Mentorship. According to the research findings, 15 percent of respondents have participated in a mentorship relationship in the past year. One in five respondents have also mentored a colleague. "Mentorship is a two-way street that benefits mentors as well as mentees," the report states. "Being or having a mentor helps professionals succeed."
Increased responsibilities. Similar to mentoring, in 2020, the same percentage of respondents sought additional job responsibilities. While some workers may be reluctant to take on new projects, believing that makes them seem discontent, "Experts say asking for new responsibilities demonstrates that an employee has professional direction, wants to expand their skill set, and is opening to contributing more to their company."
Career coaching. "For employees who want to pursue the highest level of professional performance, hiring a career coach can be a worthy investment," the report states. Different from a mentor, a career coach is a paid professional who helps individuals plan for their overall career success. Yet, only 4 percent of respondents reported having met with a career coach last year. Still, experts anticipate that number will increase as professionals better understand the benefits of this resource.

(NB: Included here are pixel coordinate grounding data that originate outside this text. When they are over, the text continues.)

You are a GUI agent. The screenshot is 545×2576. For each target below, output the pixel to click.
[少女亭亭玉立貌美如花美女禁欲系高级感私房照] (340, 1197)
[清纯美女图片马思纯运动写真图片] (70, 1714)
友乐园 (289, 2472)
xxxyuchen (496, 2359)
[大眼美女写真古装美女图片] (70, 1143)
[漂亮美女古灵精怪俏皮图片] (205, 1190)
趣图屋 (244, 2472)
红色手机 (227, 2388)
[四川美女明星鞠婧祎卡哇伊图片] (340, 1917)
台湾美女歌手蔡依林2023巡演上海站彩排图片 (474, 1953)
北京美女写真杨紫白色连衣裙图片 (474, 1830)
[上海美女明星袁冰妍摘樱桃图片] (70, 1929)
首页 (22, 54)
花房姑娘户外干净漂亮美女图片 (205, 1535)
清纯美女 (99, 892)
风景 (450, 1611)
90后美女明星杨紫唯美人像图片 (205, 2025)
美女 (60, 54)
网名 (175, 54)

Salary increase. Negotiating a higher salary was two times more popular than hiring a career coach in 2020, although only one in 10 workers employed that strategy. Fear of conflict may be the reason, according to the report. But those who can articulate why they deserve the increase are more likely to be successful, the report notes.
Despite uncertainties and disruption in the world, professionals do not have to remain stagnant or unhappy. They can tap strategies to bolster their professional success.